1. Create a Data Context

Data Context가 프로젝트 구성을 관리한다

프로젝트 디렉토리 내에서 great_expectations init 를 실행 (git init 과 비슷)
- 프로젝트 내에 great_expectations 디렉토리가 생성되고, 하위에 필요한 디렉토리 및 구성 파일을 구축

$ great_expectations init
Great Expectations will create a new directory with the following structure:
    great_expectations
    |-- great_expectations.yml # 배포의 기본 구성
    |-- expectations # 모든 Expectation의 Json 파일
    |-- checkpoints
    |-- plugins # 배포의 일부로 개발하는 사용자들의 커스텀 플러그인
    |-- .gitignore
    |-- uncommitted # 버전 컨트롤에 있어서는 안되는 파일들
        |-- config_variables.yml # 데이터베이스 credentials 과 같은 민감한 정보
        |-- data_docs # Expectations, Validation Result, 기타 메타데이터에서 생성된 data docs
        |-- validation # great expectations 에 의해 생성된 검증 결과 보유

2. Connect to Data

Datasource 는 데이터 참조를 위한 일관된 cross-platform API 를 관리하고 제공한다

프로젝트 디렉토리 내에서 great_expectations datasource new 를 실행
- 연결할 데이터의 형식 (filesystem / 관계형 DB)
- 데이터 처리 방식 (pandas / pyspark)
- 데이터 경로


$ great_expectations datasource new
 
What data would you like Great Expectations to connect to?
    1. Files on a filesystem (for processing with Pandas or Spark)
    2. Relational database (SQL)
:1
 
What are you processing your files with?
    1. Pandas
    2. PySpark
:1
 
Enter the path of the root directory where the data files are stored. If files are on local disk
enter a path relative to your current working directory or an absolute path.
:data

여기서 헷갈릴 수 있는 점은 위의 입력이 끝났다고 실제 Datasource 가 생성되는건 아니라는 것이다. 입력이 끝나면 위에서 정의한 Datasource 를 생성하기위한 몇 가지 상용구 코드가 포함된 jupyter notebook이 열린다.

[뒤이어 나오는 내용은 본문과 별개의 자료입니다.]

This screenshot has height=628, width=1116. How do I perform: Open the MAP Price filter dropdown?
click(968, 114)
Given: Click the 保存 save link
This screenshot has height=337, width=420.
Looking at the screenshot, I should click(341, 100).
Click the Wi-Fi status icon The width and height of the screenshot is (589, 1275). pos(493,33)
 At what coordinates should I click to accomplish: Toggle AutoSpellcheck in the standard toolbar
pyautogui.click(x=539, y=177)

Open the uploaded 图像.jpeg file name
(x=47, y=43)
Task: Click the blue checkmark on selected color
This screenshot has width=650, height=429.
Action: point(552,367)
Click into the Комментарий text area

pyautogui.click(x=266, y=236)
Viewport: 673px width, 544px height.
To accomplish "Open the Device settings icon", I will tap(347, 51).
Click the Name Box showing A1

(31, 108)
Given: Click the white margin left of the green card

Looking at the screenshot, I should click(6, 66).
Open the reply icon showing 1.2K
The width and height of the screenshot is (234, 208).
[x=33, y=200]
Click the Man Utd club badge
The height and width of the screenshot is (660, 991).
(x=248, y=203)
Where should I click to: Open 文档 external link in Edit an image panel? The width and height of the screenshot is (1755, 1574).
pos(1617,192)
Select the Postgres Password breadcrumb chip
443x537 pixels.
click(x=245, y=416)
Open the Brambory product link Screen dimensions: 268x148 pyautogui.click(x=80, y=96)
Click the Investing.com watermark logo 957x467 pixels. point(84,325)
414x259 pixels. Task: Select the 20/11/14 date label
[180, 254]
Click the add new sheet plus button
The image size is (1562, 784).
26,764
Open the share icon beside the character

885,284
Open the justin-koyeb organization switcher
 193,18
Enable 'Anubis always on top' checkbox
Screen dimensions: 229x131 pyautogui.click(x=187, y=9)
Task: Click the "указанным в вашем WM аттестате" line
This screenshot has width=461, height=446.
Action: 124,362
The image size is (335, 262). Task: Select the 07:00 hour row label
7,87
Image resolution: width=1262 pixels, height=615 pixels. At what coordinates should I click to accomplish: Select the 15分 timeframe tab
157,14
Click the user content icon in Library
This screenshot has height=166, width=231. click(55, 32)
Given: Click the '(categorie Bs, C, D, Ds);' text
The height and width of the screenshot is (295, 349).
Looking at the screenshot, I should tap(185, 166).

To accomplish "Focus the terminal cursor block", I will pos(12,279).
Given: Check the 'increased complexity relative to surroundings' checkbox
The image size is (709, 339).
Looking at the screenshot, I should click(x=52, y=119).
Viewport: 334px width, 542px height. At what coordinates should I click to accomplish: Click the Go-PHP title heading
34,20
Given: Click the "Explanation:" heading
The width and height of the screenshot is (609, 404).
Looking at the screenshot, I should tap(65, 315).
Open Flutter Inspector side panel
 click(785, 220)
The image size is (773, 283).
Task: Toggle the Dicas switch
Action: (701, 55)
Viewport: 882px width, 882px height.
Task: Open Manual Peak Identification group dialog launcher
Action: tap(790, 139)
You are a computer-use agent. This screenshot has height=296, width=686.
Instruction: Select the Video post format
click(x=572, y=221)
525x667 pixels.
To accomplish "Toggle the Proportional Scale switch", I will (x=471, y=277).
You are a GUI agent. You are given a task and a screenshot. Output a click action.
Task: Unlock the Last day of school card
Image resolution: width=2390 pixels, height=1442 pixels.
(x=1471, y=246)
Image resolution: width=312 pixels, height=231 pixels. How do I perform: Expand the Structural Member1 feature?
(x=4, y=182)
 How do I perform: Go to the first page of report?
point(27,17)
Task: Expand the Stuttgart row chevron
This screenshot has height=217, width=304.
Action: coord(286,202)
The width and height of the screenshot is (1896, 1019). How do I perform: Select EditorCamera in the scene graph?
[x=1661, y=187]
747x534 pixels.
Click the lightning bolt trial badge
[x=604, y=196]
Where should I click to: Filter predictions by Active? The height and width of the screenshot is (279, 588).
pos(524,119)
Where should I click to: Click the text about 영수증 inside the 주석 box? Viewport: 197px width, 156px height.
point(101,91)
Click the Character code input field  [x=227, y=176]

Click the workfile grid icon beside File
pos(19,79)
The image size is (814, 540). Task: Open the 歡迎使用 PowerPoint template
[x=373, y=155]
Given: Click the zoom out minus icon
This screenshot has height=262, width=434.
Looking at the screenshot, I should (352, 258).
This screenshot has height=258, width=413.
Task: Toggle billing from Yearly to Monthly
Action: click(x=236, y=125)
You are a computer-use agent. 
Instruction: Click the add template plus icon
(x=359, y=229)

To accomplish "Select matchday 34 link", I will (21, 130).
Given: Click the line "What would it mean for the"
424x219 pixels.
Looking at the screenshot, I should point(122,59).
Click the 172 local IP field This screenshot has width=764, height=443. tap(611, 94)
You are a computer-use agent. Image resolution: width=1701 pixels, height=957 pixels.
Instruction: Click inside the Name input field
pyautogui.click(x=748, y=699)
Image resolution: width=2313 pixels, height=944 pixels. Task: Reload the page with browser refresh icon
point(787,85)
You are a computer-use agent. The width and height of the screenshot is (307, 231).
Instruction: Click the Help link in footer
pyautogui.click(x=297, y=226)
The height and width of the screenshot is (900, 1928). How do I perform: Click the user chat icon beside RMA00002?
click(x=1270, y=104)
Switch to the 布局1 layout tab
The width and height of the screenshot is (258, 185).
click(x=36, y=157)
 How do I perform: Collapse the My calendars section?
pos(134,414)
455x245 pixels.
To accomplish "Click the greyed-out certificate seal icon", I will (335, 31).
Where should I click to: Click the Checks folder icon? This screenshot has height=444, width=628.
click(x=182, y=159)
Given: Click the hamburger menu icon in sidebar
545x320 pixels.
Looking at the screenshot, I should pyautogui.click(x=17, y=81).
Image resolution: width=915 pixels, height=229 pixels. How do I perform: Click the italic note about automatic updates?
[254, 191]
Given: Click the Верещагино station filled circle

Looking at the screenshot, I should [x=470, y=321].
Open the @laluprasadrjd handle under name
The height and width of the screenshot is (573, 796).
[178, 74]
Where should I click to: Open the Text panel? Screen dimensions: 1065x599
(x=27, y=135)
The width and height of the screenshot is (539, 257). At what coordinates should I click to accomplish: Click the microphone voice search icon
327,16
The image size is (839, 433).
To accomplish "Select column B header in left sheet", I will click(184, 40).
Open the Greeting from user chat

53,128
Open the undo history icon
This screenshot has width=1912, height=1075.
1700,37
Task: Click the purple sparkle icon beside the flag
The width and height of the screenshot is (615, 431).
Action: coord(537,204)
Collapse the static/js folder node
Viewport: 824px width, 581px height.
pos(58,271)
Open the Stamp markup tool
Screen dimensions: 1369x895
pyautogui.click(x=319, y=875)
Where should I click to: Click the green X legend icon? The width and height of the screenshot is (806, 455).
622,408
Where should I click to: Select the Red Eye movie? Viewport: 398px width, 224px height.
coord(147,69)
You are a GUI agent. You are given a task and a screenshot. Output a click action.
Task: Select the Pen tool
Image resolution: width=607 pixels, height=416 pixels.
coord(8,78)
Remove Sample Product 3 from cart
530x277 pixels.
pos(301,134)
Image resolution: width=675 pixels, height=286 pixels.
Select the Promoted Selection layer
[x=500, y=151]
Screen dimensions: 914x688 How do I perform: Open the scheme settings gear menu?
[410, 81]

jupyter notebook 의 코드를 실행하면 Datasource 가 생성된다
- great_expectaions.yml 에서 생성된 Datasource를 확인/편집할 수 있다.

datasources:
    getting_started_datasource:
        class_name: Datasource
        execution_engine:
            module_name: great_expectations.execution_engine
            class_name: PandasExecutionEngine
        module_name: great_expectations.datasource
        data_connectors:
            default_inferred_data_connector_name:
                class_name: InferredAssetFilesystemDataConnector
                default_regex:
                    group_names:
                        - data_asset_name
                    pattern: (.*)
                module_name: great_expectations.datasource.data_connector
                base_directory: ../data
            default_runtime_data_connector_name:
                class_name: RuntimeDataConnector
                assets:
                    my_runtime_asset_name:
                    class_name: Asset
                    batch_identifiers:
                        - runtime_batch_identifier_name
                    module_name: great_expectations.datasource.data_connector.asset
                module_name: great_expectations.datasource.data_connector

3. Create Expectations

Expectations 는 Great Expectations의 핵심 개념이다

데이터에 대한 “데이터에 대해 검증 가능한 가정들 (A verifiable assertion about data)”이며 이는 python 함수 형태로 명시적으로 나타낼 수 있다
- 특정 컬럼의 값 범위가 주어진 조건에 맞는지, 특정 컬럼에 결측값이 존재하는지 등 데이터에 대한 검증 가능한 테스트들이라고 생각하시면 됩니다.
이미 많은 Expectations 를 제공하고 있으며 Custom 개발도 가능하다
프로젝트 디렉토리 내에서 great_expectations suite new를 실행
- Expectation Suite 란 Expectation의 모음이다
- 아래는 프로파일러를 통해 자동 Expectation 을 생성하는 예를 보여준다

$ great_expectations suite new
 
How would you like to create your Expectation Suite?
    1. Manually, without interacting with a sample batch of data (default)
    2. Interactively, with a sample batch of data
    3. Automatically, using a profiler
: 3
 
A batch of data is required to edit the suite - let's help you to specify it.
 
 
Which data asset (accessible by data connector "default_inferred_data_connector_name") would you like to use?
    1. yellow_tripdata_sample_2019-01.csv
    2. yellow_tripdata_sample_2019-02.csv
: 1

여기까지 진행했다면 Expectation Suite 의 이름을 작성하면된다. 여기서는 test.demo 라 하겠다.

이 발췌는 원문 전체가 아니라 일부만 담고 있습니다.